Boris Johnson MP condemns Government’s ID Card scheme

Boris Johnson MP, commenting on yesterday’s vote in the Commons in favour of the Government’s ID Card Bill, has denounced the scheme as a costly and illiberal mistake:

“It is perfectly obvious that the Government intends these ID Cards to one day be made compulsory. I want to make it clear that I will in no circumstances carry one and even were I compelled to do so, I would take it out and destroy it on the spot were I ever asked to produce it. It is a plastic poll tax that will do nothing to assist the struggle against terrorists and will hugely expand the powers of the state over the individual”.

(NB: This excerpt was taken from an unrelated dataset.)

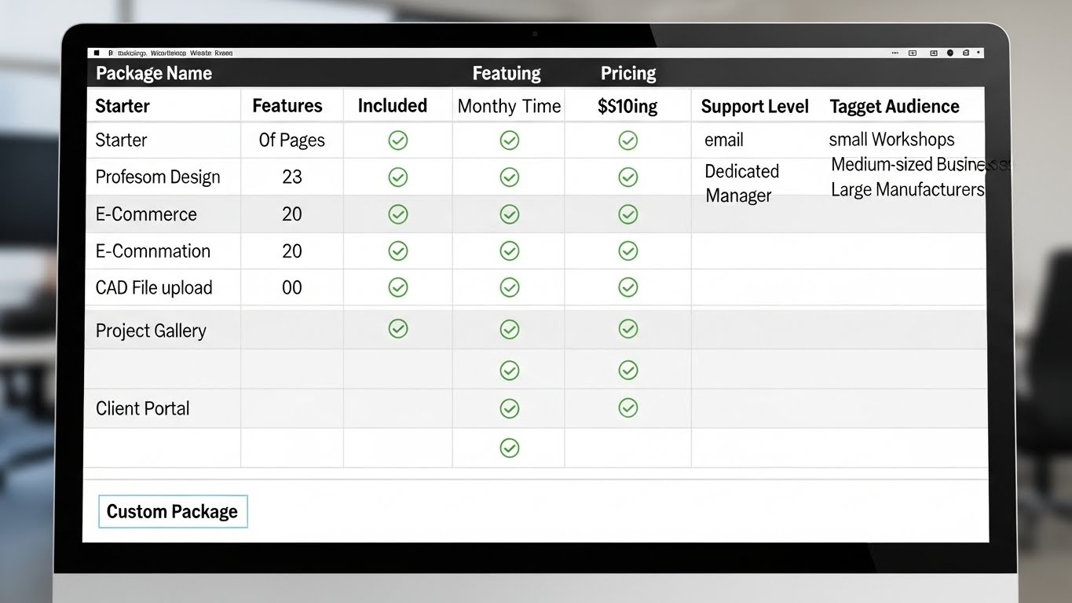Click the Included checkmark in Starter row

pos(398,141)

The Bill, which passed by a majority of just 25 votes, will now go to the Lords where it is expected to face further stiff opposition.

Oliver James Dommett
Parliamentary Researcher to Boris Johnson MP
House of Commons
London SW1A 0AA

tel: 0207 219 8192
fax: 0207 219 1885

30 thoughts on “ID Cards”

  1. Boris on ID Cards.

    Boris Johnson has a statement out on ID Cards. It is perfectly obvious that the Government intends these ID Cards to one day be made compulsory. I want to make it clear that I will in no circumstances carry one

  2. Plastic Poll Tax

    A quote from British MP Boris Johnson on his weblog, 19 October 2005
    It is perfectly obvious that the Government intends these ID Cards to one day be made compulsory. I want to make it clear that I will in no circumstances carry one and even were I compel

  3. Tories, Europe, ID Cards

    The Tories have a big opportunity ahead if Labour press on with the ID card agenda – possibly their biggest illiberal own-goal after the war (which had too much support to be really damaging for them). Nice to see Boris Johnson eloquently stating his…

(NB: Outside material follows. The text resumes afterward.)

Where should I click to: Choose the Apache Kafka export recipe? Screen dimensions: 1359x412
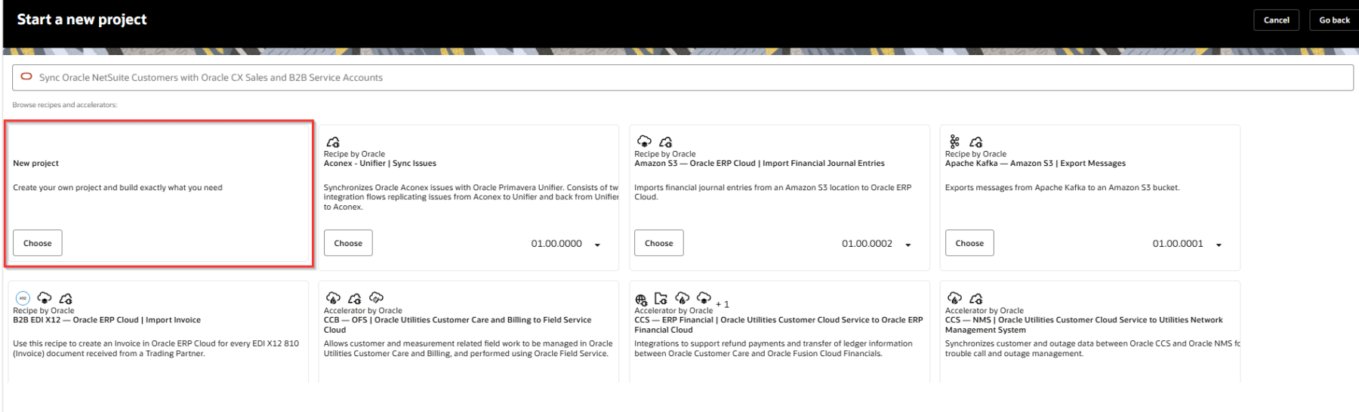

  4. Microsoft, one of the bidders for the contract to produce the ID card database, has expressed serious concern over the proposals to centralise IDs.

    It will be a honeypot to every hacker on the planet…and there is NO such thing as a totally secure database. Furthermore, any person whose identity is compromised by this will have absolutely no chance of getting it put right; They can’t, after all, grow different fingerprints or retinas.

    This government is out of control, and seems to comprise almost entirely of idiots.

    Heaven help us all.

    :o(

    Psi

  5. Oh, and we are to assured by our government that the details they hold will not be misused. Of course, they haven’t told the truth on anything yet – so I don’t tend to believe them this time.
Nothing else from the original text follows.